Over the last few years several old school organizations have been regrouping their product and software development around customer journey's. And what a great lost opportunity this is.
The McKinsey's and the Deloitte's are back at selling the Kool-Aid of the 2020s - reorganize around customer journey's. Using a version of the same 300 page PowerPoint slides to sell multimillion dollar change to help clone several of the top Fortune 1000 organizations look exactly like each other. And that is a shame.
Why?
Because the customer journey is an illusion. The customer does not want such a journey (perhaps you would know if you just asked them) and regrouping your siloes to build new siloes around this fictitious flow of events is the most ridiculous backward change that you could do to your organization.

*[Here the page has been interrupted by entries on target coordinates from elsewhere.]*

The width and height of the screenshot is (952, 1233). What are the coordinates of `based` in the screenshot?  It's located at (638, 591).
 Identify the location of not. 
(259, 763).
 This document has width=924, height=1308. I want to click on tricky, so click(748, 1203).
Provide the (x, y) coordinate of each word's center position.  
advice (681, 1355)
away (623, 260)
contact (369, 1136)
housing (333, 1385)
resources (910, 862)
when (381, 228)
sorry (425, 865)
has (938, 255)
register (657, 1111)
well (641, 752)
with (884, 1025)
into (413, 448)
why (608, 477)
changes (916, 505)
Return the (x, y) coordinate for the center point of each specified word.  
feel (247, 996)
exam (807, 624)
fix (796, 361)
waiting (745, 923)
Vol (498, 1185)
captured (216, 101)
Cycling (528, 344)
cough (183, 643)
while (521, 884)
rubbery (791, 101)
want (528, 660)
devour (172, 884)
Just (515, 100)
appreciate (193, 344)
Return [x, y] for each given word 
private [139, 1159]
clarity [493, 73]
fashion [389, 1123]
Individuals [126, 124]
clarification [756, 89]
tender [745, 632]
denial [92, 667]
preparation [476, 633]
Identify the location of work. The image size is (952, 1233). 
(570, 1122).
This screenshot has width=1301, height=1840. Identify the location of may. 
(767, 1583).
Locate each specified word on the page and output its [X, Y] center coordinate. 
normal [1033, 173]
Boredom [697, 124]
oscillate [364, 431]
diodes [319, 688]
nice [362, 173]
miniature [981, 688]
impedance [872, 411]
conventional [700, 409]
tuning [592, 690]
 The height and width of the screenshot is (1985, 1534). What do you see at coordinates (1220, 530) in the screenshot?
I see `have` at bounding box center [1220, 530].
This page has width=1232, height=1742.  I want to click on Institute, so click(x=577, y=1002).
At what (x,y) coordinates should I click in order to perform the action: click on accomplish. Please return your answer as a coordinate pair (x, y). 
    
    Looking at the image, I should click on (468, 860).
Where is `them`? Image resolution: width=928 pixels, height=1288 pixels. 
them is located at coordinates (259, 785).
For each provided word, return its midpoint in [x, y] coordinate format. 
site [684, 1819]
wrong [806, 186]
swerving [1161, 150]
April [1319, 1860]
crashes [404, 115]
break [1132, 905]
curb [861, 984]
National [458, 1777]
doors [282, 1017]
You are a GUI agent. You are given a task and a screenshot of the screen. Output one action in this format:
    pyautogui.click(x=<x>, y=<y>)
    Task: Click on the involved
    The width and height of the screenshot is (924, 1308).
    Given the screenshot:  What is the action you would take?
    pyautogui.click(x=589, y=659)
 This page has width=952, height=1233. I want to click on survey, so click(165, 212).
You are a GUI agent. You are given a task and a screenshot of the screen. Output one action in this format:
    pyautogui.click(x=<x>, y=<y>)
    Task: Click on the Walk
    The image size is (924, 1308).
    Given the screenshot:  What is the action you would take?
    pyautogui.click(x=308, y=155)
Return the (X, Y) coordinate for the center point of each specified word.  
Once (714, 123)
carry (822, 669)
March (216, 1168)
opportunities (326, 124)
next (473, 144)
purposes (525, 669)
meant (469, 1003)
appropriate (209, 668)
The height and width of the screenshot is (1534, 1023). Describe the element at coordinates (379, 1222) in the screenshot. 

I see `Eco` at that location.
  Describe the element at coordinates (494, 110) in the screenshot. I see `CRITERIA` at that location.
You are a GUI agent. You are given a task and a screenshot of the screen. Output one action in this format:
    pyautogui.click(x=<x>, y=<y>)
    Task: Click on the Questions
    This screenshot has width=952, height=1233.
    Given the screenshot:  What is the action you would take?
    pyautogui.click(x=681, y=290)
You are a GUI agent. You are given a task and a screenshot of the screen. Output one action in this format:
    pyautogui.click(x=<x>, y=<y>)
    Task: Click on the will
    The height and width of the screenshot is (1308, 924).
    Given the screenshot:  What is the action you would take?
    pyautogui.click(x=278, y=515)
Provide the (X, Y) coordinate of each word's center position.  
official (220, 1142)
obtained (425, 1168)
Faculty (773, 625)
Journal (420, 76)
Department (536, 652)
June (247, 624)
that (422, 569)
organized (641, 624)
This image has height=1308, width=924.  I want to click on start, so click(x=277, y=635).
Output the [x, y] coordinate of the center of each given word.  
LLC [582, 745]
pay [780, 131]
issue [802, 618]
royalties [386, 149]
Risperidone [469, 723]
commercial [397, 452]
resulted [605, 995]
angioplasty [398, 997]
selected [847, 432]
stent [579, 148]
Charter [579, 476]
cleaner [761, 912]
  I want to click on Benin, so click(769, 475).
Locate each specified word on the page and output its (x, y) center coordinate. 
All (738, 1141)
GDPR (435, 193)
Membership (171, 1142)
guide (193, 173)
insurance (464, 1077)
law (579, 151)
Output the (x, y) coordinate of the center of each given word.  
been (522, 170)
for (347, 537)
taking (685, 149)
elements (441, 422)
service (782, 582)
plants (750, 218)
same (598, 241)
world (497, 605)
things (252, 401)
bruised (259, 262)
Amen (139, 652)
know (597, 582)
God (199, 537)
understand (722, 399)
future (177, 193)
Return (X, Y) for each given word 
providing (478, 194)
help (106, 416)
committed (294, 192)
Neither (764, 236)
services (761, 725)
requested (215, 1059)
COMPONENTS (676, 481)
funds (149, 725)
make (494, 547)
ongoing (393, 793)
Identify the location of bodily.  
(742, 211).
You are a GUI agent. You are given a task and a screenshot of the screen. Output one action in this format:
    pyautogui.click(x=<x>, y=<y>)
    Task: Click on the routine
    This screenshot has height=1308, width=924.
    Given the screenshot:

Fifty years ago a bank was a bank. As was forty years ago. And 30 years ago. And 20 years, 10 years and today... a bank is a bank. With a similar customer journey. Yes, a little bit of digitalization but the experience has not changed at all. At the end of the day, you get the same feeling of interacting with "bankers". Bill Gates famously said in 1994 - “Banking is necessary, but banks are not.”
“Banking is necessary, but banks are not.” - Bill Gates, in 1994
So the point of an agile, nimble, effective organization of the 21st century is to innovate or re-innovate what a bank or insurance or any other company is. And to do that one might have to completely throw out the existing customer journey and start with new experiences that does not look like the experiences of today. And to do that there is no point in regrouping under a fixed structure of the "yesterday" - it is only going to set you back.
Often, the argument for such structures is that it is too hard to change in one go. And you need baby steps to get there. Even babies don't take baby steps. Every baby step is a better step than the one before and it changes to become an adult one. This kind of change leaves organizations in the same place, as babies who never grow up.